A vaccine “by the end of this year, early next year” was still possible, he added. As well as the AstraZeneca-Oxford university vaccine, two others — manufactured by Pfizer and Moderna — were “also advancing quite quickly”, he said.
But many questions remained, he indicated, including for how long a vaccination would provide protection — he suggested the range could be from three months to two years — and whether it would eliminate the virus entirely from the respiratory tract, to the point where a vaccinated person who caught Covid-19 would not be infectious.

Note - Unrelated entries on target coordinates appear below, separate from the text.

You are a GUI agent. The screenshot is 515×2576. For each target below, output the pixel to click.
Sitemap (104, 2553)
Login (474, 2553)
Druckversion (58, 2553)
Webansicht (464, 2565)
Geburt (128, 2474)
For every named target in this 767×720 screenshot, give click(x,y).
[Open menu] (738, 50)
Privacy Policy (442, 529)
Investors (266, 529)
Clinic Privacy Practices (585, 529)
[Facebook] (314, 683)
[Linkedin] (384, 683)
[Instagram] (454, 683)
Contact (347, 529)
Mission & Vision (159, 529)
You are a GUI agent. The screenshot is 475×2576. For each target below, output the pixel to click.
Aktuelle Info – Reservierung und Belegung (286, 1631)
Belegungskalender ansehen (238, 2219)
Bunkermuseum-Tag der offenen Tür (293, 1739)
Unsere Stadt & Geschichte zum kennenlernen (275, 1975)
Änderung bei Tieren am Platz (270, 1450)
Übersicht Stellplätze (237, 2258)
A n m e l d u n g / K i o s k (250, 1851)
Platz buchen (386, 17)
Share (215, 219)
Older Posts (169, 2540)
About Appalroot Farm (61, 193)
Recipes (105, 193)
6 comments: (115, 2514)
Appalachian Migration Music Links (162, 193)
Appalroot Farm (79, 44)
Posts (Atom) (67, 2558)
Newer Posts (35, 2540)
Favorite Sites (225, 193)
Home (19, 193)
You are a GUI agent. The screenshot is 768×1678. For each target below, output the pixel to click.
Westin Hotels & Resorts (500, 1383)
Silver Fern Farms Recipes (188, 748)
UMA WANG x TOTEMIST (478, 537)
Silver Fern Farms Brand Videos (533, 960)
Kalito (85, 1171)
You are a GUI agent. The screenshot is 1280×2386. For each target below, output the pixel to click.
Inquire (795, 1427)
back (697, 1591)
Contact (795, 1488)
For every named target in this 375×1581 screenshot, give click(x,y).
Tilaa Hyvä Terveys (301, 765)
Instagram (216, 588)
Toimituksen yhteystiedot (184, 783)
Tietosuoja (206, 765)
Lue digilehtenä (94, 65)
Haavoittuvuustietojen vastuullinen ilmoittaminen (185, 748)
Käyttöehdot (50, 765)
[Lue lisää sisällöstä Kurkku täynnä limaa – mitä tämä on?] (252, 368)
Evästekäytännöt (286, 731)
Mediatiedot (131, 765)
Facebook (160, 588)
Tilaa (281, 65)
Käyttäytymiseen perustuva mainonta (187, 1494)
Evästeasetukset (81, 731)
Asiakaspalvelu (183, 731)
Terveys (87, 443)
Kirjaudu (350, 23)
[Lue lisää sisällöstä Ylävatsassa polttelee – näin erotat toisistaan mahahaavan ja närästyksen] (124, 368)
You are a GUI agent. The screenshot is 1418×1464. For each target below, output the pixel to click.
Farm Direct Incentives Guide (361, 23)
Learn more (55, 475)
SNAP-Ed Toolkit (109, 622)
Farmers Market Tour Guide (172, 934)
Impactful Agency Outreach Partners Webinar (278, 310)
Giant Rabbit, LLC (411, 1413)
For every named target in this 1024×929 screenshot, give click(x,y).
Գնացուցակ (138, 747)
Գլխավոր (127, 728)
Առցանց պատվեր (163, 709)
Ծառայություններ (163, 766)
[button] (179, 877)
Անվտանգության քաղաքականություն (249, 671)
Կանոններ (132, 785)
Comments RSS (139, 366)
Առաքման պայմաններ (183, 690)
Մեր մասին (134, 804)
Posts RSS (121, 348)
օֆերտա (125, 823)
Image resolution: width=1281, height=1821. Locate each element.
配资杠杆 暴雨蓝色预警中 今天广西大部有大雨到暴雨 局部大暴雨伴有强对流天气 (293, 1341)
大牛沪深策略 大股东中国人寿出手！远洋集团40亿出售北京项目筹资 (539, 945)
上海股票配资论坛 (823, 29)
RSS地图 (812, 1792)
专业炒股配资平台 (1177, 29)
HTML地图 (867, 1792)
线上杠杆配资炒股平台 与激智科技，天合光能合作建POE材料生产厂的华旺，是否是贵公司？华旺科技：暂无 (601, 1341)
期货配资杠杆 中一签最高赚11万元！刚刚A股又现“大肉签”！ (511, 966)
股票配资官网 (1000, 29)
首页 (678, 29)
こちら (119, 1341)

Mr Soriot played down the significance of the trial pause, saying it was “very common” in vaccine development. Highlighting the exceptional levels of scrutiny of the development of a Covid-19 vaccine, he said: “The difference with other vaccine trials is the whole world is not watching them.”
People with knowledge of the events have said that the condition developed by the trial participant was transverse myelitis, an inflammation of the spinal cord that is known to be a very rare complication of vaccination. But Mr Soriot said that diagnosis was not yet certain.
“A full work-up on this person is being done. The physicians and experts will analyse this, submit it to the independent safety committee and the safety committee will tell us what to do,” he said.
“We hope that in the end the sequence will be, as it often is, that the safety committee tells you you can restart the study. They may also reach a different conclusion and we have to accept that.”
Mr Soriot also responded to questions about why the information on a possible adverse participant reaction was disclosed at a private event organised by JPMorgan.
He said the event was part of a long-planned series of interviews with chief executives and that an earlier episode of a trial participant being taken ill that he also mentioned on the call had already been disclosed. “The information about the first patient was public before I mentioned it,” he said.
Mr Soriot also expressed confidence that rare reactions linked to the vaccine would be picked up during the trials, which would eventually expand to include 50,000 to 60,000 participants, he said.